Stated task 1: Reproduce word for word the stretch of the k-means function reference from "- .max_iterations" through "hai_kmeans_scree_plt()".

Document passage:
--------------------------------------------------

This is a wrapper around the h2o::h2o.kmeans()
function that will return a list
object with a lot of useful and easy to use tidy style information.
Usage
hai_kmeans_automl(
.data,
.split_ratio = 0.8,
.seed = 1234,
.centers = 10,
.standardize = TRUE,
.print_model_summary = TRUE,
.predictors,
.categorical_encoding = "auto",
.initialization_mode = "Furthest",
.max_iterations = 100
)
Arguments
- .data
The data that is to be passed for clustering.
- .split_ratio
The ratio for training and testing splits.
- .seed
The default is 1234, but can be set to any integer.
- .centers
The default is 1. Specify the number of clusters (groups of data) in a data set.
- .standardize
The default is set to TRUE. When TRUE all numeric columns will be set to zero mean and unit variance.
- .print_model_summary
This is a boolean and controls if the model summary is printed to the console. The default is TRUE.
- .predictors
This must be in the form of c("column_1", "column_2", ... "column_n")
- .categorical_encoding
Can be one of the following:
"auto"
"enum"
"one_hot_explicit"
"binary"
"eigen"
"label_encoder"
"sort_by_response"
"enum_limited"
- .initialization_mode
This can be one of the following:
"Random"
"Furthest (default)
"PlusPlus"
- .max_iterations
The default is 100. This specifies the number of training iterations
See also
Other Kmeans:
hai_kmeans_automl_predict()
,
hai_kmeans_mapped_tbl()
,
hai_kmeans_obj()
,
hai_kmeans_scree_data_tbl()
,
hai_kmeans_scree_plt()
,
hai_kmeans_tidy_tbl()
,
hai_kmeans_user_item_tbl()
Examples
if (FALSE) { # \dontrun{
h2o.init()
output <- hai_kmeans_automl(
.data = iris,
.predictors = c("Sepal.Width", "Sepal.Length", "Petal.Width", "Petal.Length"),
.standardize = FALSE
)
h2o.shutdown()
} # }

--------------------------------------------------

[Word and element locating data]
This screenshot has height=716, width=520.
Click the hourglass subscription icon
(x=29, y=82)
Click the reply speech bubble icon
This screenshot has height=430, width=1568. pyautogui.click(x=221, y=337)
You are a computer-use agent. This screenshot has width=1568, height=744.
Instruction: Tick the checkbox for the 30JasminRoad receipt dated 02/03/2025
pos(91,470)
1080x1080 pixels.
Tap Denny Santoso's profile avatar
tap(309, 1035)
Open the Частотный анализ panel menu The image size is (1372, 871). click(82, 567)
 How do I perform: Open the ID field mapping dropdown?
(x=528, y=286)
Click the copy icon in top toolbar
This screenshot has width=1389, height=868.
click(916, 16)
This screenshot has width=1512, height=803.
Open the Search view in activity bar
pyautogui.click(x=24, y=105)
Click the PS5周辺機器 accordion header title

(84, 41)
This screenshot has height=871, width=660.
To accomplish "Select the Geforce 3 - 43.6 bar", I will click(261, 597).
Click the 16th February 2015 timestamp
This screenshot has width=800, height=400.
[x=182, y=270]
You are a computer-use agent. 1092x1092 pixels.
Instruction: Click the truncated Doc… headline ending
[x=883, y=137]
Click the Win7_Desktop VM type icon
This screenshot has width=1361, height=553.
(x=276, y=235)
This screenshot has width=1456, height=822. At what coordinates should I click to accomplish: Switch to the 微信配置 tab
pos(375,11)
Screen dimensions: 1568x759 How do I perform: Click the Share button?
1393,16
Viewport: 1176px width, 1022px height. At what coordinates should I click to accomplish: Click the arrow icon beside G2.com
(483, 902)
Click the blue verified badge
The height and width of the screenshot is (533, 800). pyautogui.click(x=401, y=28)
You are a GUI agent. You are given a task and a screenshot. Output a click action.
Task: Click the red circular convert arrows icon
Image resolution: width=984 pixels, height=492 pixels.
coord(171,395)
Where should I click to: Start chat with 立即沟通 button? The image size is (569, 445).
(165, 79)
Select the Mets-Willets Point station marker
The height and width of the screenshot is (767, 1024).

--------------------------------------------------

Stated task 2: List each line of the listing that contains the string "pixels".

Written reply 1:
- .max_iterations
The default is 100. This specifies the number of training iterations
See also
Other Kmeans:
hai_kmeans_automl_predict()
,
hai_kmeans_mapped_tbl()
,
hai_kmeans_obj()
,
hai_kmeans_scree_data_tbl()
,
hai_kmeans_scree_plt()

Written reply 2:
1080x1080 pixels.
You are a computer-use agent. 1092x1092 pixels.
Image resolution: width=984 pixels, height=492 pixels.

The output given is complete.